== Work request ==
Among the lines of the data, copy those that hold "will".

== Available records ==
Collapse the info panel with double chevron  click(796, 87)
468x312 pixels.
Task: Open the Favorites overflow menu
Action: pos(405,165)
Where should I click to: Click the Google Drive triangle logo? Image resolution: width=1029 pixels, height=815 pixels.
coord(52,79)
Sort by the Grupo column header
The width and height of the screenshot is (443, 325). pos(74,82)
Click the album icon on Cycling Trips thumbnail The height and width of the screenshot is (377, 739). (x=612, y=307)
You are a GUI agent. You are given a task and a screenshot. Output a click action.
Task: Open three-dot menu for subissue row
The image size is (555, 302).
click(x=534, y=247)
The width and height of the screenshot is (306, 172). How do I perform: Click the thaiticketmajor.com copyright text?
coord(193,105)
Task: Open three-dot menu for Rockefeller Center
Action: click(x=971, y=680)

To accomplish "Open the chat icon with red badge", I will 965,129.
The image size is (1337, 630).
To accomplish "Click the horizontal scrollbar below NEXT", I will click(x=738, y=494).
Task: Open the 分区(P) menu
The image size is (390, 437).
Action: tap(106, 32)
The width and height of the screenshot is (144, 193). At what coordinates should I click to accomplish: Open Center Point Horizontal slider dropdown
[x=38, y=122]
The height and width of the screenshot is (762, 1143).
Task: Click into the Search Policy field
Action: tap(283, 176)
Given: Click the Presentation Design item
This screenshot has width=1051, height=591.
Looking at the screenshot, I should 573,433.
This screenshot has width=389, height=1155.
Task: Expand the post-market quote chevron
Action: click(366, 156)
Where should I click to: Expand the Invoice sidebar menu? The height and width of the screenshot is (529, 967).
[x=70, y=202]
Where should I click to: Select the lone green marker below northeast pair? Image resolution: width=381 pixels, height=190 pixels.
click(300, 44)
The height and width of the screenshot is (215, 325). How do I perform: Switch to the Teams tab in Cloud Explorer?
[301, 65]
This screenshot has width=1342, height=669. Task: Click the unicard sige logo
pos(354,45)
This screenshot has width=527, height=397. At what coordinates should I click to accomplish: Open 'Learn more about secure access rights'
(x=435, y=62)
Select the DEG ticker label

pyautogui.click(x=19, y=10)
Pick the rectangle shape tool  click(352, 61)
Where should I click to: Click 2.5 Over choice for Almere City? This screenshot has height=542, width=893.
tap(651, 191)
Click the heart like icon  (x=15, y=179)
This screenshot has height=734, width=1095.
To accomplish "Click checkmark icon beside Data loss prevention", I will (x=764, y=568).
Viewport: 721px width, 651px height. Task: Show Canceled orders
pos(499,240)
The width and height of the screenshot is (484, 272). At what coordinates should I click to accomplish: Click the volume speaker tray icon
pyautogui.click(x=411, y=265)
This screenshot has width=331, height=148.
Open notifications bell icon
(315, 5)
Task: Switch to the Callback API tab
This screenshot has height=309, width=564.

== Solution ==
To accomplish "Open the chat icon with red badge", I will 965,129.
To accomplish "Click the horizontal scrollbar below NEXT", I will click(x=738, y=494).
To accomplish "Click checkmark icon beside Data loss prevention", I will (x=764, y=568).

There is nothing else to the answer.